Collected data:
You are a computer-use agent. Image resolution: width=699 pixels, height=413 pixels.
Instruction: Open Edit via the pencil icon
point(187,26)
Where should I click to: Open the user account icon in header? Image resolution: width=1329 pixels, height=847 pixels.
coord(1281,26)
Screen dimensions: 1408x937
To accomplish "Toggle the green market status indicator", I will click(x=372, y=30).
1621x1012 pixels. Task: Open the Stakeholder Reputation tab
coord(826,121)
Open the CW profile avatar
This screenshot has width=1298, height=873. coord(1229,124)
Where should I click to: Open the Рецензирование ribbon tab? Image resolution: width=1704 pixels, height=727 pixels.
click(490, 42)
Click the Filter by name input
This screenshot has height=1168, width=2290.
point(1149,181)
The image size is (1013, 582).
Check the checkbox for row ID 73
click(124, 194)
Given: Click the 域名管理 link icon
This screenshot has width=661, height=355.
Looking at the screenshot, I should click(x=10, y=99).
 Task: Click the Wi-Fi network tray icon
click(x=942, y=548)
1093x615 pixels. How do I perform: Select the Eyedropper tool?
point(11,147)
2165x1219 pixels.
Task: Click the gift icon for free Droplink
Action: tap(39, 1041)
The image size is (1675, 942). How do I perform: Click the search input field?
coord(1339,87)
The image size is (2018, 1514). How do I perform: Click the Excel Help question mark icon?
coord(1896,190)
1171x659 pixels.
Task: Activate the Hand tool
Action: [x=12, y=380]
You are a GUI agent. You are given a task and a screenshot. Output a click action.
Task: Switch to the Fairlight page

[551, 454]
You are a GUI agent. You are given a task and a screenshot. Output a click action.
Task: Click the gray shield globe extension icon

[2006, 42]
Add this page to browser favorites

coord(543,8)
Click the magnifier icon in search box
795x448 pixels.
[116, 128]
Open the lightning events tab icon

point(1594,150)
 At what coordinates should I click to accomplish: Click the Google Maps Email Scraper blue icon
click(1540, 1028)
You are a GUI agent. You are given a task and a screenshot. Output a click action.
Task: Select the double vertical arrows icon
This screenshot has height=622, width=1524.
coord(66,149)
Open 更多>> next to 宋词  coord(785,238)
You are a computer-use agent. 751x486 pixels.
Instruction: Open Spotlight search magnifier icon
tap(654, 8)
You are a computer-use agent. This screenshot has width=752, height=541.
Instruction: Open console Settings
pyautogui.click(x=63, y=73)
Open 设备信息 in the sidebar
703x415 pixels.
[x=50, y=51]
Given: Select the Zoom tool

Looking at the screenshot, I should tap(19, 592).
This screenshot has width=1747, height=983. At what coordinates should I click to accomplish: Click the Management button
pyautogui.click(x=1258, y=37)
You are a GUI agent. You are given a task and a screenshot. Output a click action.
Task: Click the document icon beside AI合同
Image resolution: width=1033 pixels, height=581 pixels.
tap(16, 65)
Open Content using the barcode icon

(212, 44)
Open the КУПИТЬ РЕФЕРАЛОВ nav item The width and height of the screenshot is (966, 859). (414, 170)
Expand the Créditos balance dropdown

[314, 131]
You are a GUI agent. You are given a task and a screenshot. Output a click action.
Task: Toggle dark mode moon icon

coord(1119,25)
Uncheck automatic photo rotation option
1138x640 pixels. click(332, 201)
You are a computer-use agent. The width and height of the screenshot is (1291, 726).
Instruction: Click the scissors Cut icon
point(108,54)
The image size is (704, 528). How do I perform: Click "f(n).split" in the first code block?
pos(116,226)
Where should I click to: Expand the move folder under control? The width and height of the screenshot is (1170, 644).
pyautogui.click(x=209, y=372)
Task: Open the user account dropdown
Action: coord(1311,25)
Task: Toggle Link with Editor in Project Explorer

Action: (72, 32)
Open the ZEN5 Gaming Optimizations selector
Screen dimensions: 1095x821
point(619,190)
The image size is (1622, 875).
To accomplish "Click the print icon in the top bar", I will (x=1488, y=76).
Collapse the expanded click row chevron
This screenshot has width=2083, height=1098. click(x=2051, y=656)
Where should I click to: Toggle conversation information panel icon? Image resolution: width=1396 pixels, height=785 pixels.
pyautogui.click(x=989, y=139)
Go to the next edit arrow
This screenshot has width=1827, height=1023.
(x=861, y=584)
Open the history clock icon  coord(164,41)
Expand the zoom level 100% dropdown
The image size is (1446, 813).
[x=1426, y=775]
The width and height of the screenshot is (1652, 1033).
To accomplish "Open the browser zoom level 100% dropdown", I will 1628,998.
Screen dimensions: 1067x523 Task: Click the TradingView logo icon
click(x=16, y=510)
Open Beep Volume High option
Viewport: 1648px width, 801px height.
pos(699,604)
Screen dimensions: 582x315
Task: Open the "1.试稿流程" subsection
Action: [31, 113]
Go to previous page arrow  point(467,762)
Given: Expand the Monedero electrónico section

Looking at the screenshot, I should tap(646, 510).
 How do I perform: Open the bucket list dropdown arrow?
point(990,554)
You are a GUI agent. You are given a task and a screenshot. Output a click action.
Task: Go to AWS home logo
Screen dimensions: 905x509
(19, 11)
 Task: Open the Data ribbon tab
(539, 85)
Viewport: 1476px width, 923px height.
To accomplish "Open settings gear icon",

#### TASK ITEM:
Set down exactly the lines that begin the records and continue through the line bearing "Given: Click the 域名管理 link icon"; include both ends.

#### WRITTEN ANSWER:
You are a computer-use agent. Image resolution: width=699 pixels, height=413 pixels.
Instruction: Open Edit via the pencil icon
point(187,26)
Where should I click to: Open the user account icon in header? Image resolution: width=1329 pixels, height=847 pixels.
coord(1281,26)
Screen dimensions: 1408x937
To accomplish "Toggle the green market status indicator", I will click(x=372, y=30).
1621x1012 pixels. Task: Open the Stakeholder Reputation tab
coord(826,121)
Open the CW profile avatar
This screenshot has width=1298, height=873. coord(1229,124)
Where should I click to: Open the Рецензирование ribbon tab? Image resolution: width=1704 pixels, height=727 pixels.
click(490, 42)
Click the Filter by name input
This screenshot has height=1168, width=2290.
point(1149,181)
The image size is (1013, 582).
Check the checkbox for row ID 73
click(124, 194)
Given: Click the 域名管理 link icon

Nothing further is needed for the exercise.